Taxation

Pottstown held back by high taxes

Pottstown offers an appealing alternative to sprawling development -- and the "drive-everywhere-for-everything" lifestyle it requires. Pottstown boasts historic architecture, inexpensive housing, and "walkability" -- interconnected streets that place homes, stores, offices and parks within easy walking distance.

But Pottstown has a major impediment to its appeal: high taxation. Combined, Pottstown Borough and the Pottstown School District levy among the highest taxes in Pennsylvania.

Assessments. Pottstown has about 8,700 parcels, of which 340 are tax exempt. These tax exempt parcels account for about 20 percent of the total value of Pottstown's properties. And total assessments have been falling for 20 years. The total assessed value -- about $760 million -- is actually lower than 1998, the last time Montgomery County reassessed its property. For a complete list of properties as of June 2018, including their tax status, click here.

Pottstown Council has nearly doubled real estate taxes since 2007. That does not include a $52 annual emergency and municipal services tax first imposed in 2006.

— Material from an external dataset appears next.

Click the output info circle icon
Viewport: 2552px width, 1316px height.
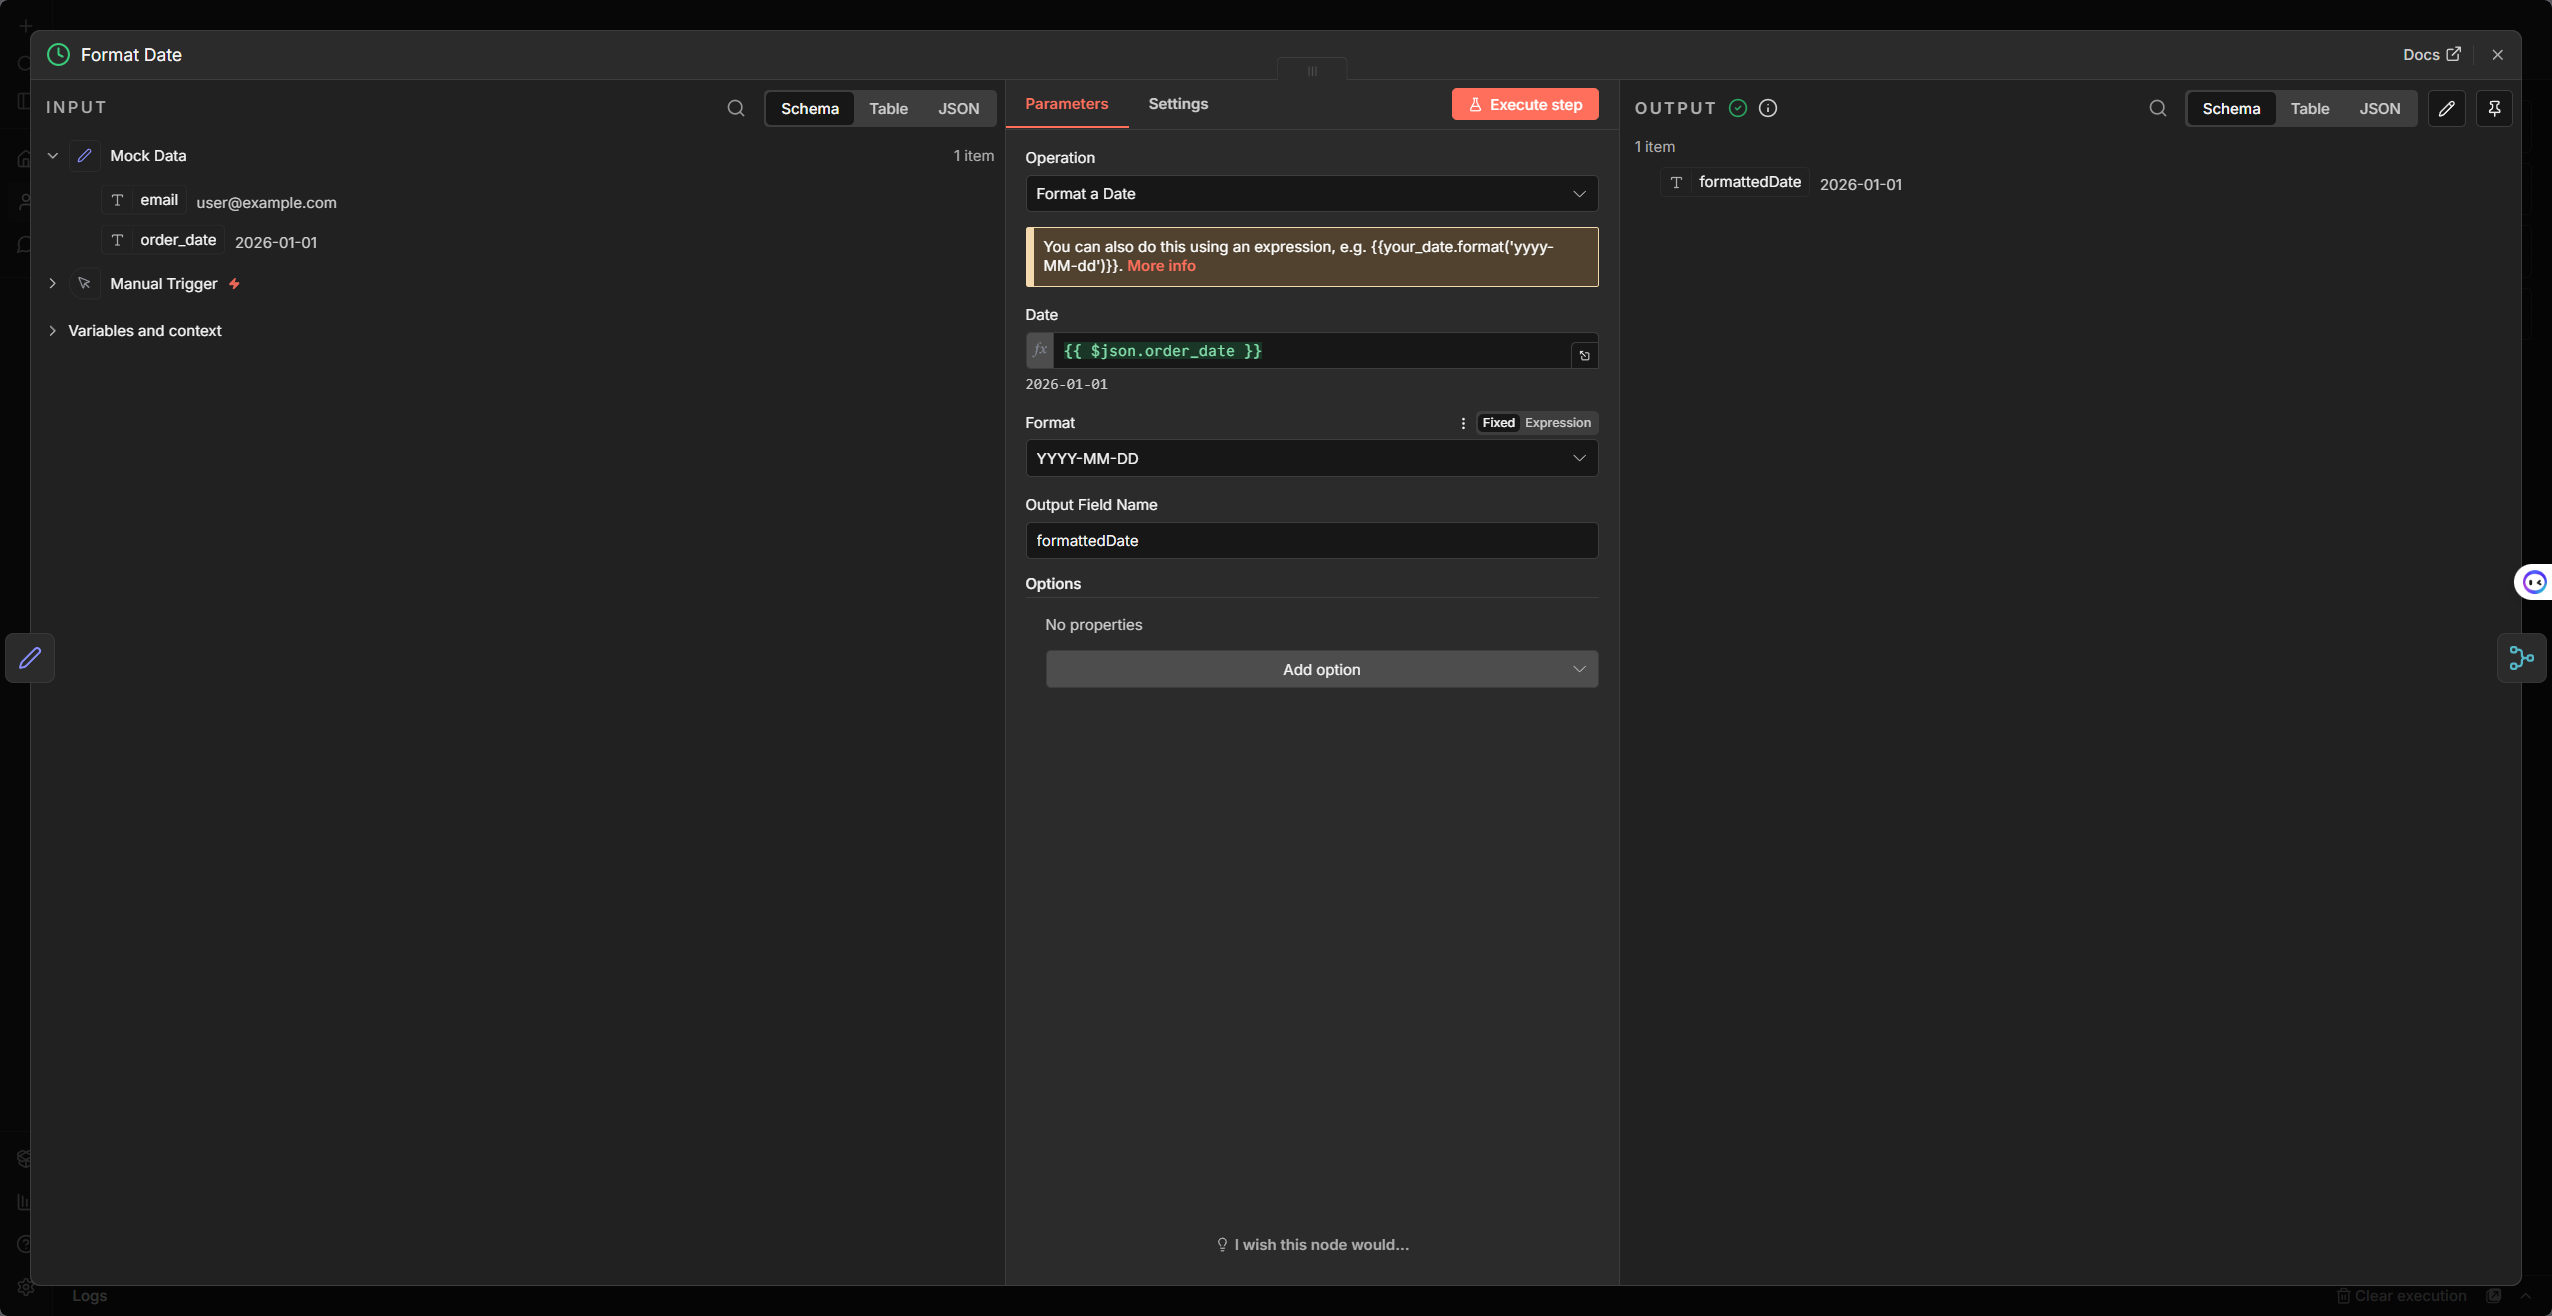pyautogui.click(x=1768, y=108)
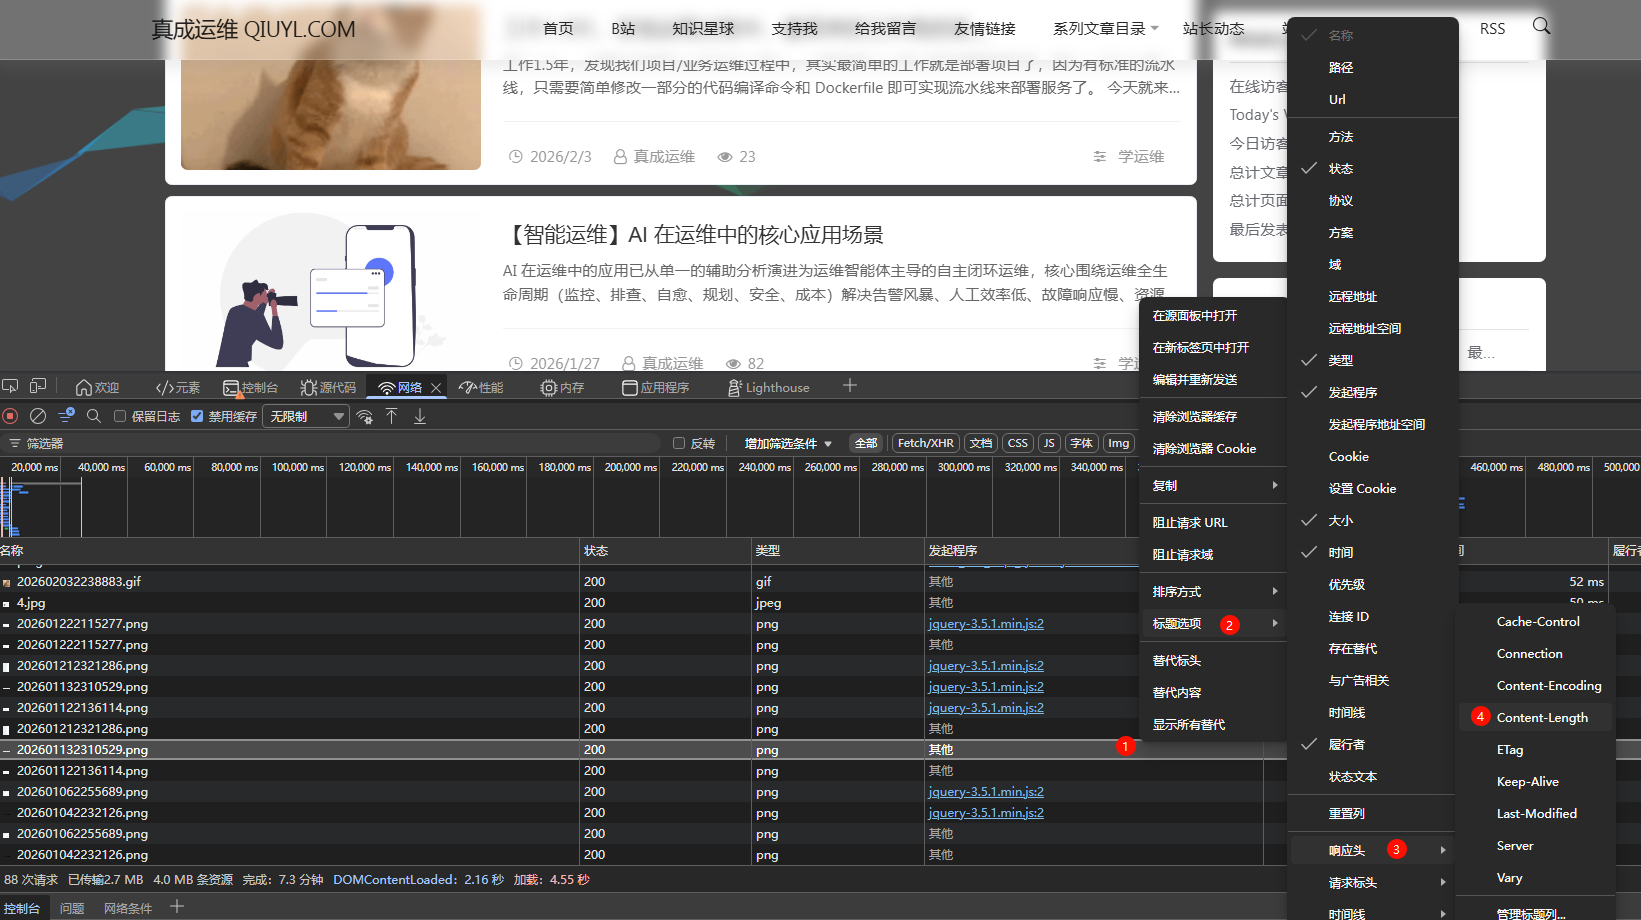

The Pottstown School District has raised taxes about 35 percent since 2007. This was even though a change in the state funding formula has substantially increased state subsidies to the district. In the ten years from 2013-2014 to 2022-2023, state subsidies to the school district have increased 74 percent, from $18 million to $31 million.

So why all the tax increases?  Partially, it’s because revenues are declining.  But mostly, it’s because spending has skyrocketed.

The Pottstown Borough general fund budget has increased 30 percent from 2013 to 2023, from $11.5 million to $15 million.  Pottstown School District spending has also increased 30 percent since 2013, well above the rate of inflation. 

Each year, the Pennsylvania Department of Education compares what it calls “local tax effort” among the 500 school districts in the Commonwealth, based on the taxes levied and the community’s ability to pay (as measured by residents’ income and real estate values).  On this basis, the Pottstown School District has the seventh highest taxes in Pennsylvania.  In other words, Pottstown School District taxes are higher than 99 percent of the school districts in the Commonwealth.

There is no such measurement available for local municipalities.  However, the Pennsylvania Center for Local Government Services does compare the total municipal tax revenues per capita among the state’s boroughs, townships, and cities.  The most recent data shows Pottstown placed 223 out of 2,500 municipalities ranked, which means that Pottstown Borough taxes, per capita, were higher than 91 percent of the municipalities in the state. 

But this statistic doesn’t account for the wealth of a community.  Many municipalities joining Pottstown in the top 9 percent of taxes per capita are quite wealthy, like Abington, Cheltenham, Upper and Lower Merion, and Radnor.  They can afford the spending. We can't

High taxes not only burden Pottstown residents, they discourage new residents and businesses from moving to the borough.  As a recent Philadelphia Tax Reform Commission report noted, “There is a general agreement among economists that local taxes have an important impact on economic growth … where businesses locate and invest.”

Pottstown Borough and Pottstown School District split a 1 percent earned income tax and by levy a tax on all real estate in the borough.  The earned income tax is capped by law at 1 percent, so the only way to increase local revenues is by increasing the real estate tax.

Unfortunately, the assessed value of all real estate in Pottstown has dropped since 1998, the last time the county reassessed properties.